You're just intolerant of Islam, believing the beliefs to be 'ancient and flawed' - Your objections have nothing to do with liberty.


So many...

What? Did I say it was embarrassing or are you twisting what I said? Or perhaps you wrongly paraphrased? I would read over what I said again if I were you.


Now, I accept that TSR is a lot of things and it attracts all types but I guess I need to accept that that includes the plain stupid. As we have the ability to think we have the ability to make judgements based upon what we see, yes? If her religion was more personally held she would have mentioned it more, instead of outright saying she is sick of the rules that stop her dating this boy, and it is easy to infer that it is her fear of disappointing her parents is the only reason she follows these rules. We can do this by reading the things she says.

Your qualifier of 'in a world without consequence/punishment' does not make the situations comparable. You are foolish for even proposing to attempting such a comparison. And may I add that the consequences of her dating this boy are imagined. Can you guess why?

Are you denying that Islam is ancient and flawed, because unless you are really ignorant I don't think you would. It wasn't ancient in the 7th century, but it most certainly is now. It was still flawed then though. All those major, monotheistic religions are but we are only talking about Islam right now.
If you're point is that it might not work out, the same could be said, more so, about western couples
Reply 91
thanks for everyone's advice, I think that I should just focus more on my education it would be easier. seeing as love Allah and he has helped in many situations I do want to only make him happy :smile:
Reply 92
Original post by Plantagenet Crown
Why is is unhelpful? If it doesn't work out she can simply take up her religion again...

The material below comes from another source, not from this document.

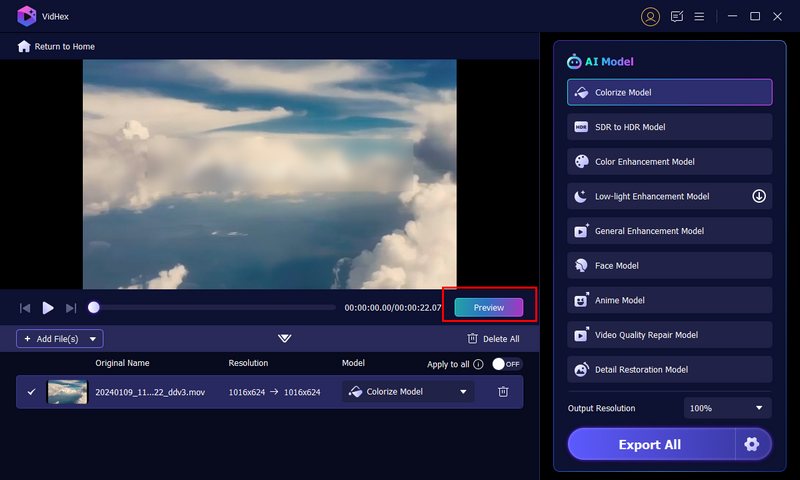Image resolution: width=800 pixels, height=480 pixels.
Task: Toggle the Apply to all switch
Action: pos(506,365)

''If it doesn't work out''. Meaning she would have gone through a world of hurt and heartbreak, only to return to what she was doing in the first place? Bearing in mind what the poor guy goes through also!

And the alternative, let's imagine it does work out, they would get married yes? Wait a second...isn't that the Islamic way of doing things?
Reply 93
Original post by ImNotMe
''If it doesn't work out''. Meaning she would have gone through a world of hurt and heartbreak, only to return to what she was doing in the first place? Bearing in mind what the poor guy goes through also!

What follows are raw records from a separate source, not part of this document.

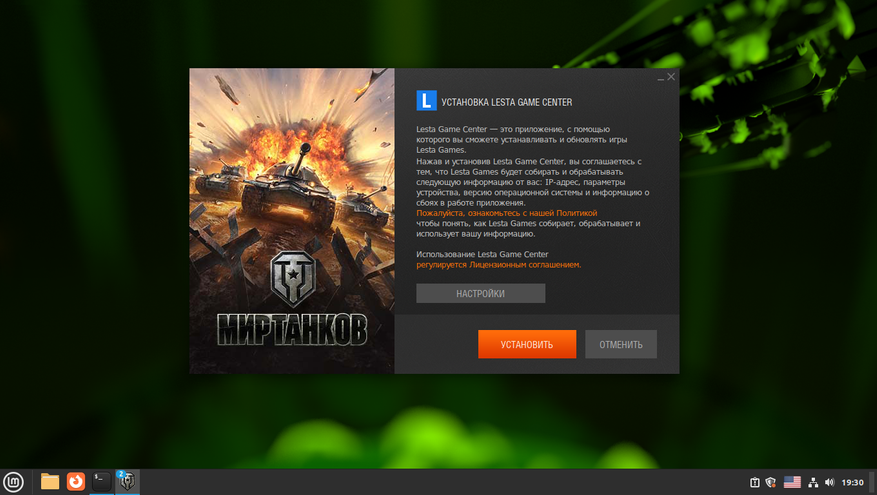877x495 pixels.
Task: Select the Мир Танков installer taskbar item
Action: [x=127, y=482]
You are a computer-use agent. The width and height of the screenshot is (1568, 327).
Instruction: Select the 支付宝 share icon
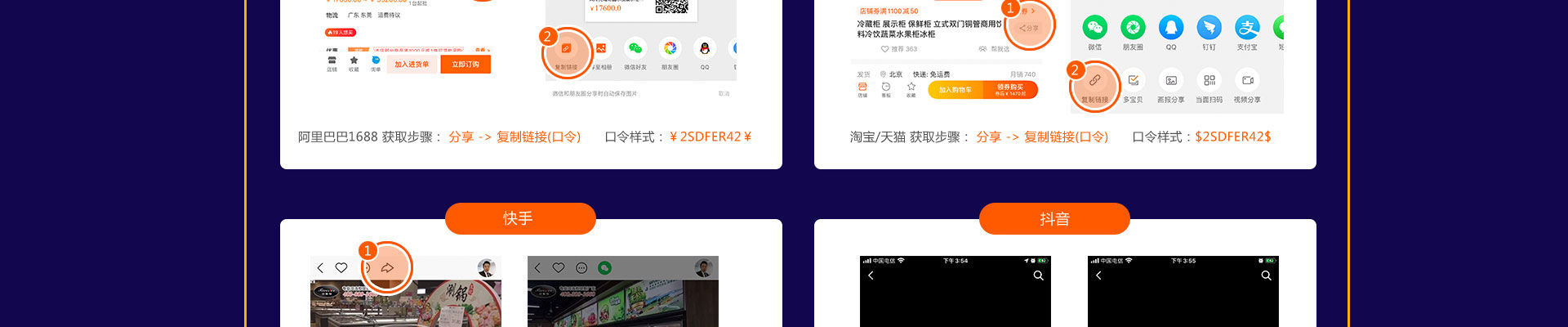(1247, 28)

And the alternative, let's imagine it does work out, they would get married yes? Wait a second...isn't that the Islamic way of doing things?

i think this thread is starting a lot of arguments- sorry
Reply 94
Original post by miss Peace
i think this thread is starting a lot of arguments- sorry




lol, in all seriousness, it's what TSR is made for sister. :smile:
No need to apologise.
Reply 95
aah, you lot are all so nice
Don't take your anger out on me because I just gave my opinion.
Original post by miss Peace
i think this thread is starting a lot of arguments- sorry

It is because people are taking the subject way too seriously but it isn't your fault that their getting way to emotional over nothing.
Reply 98
i think that the advice given so far is enough and has made me realize that education is way more important than a guy
Yeah but I'd like to say that in arrange marriages the free will is still there. Just in a more "arranged" way. In the more"liberal" or modern families, the girl and guy do get to pick each other themselves.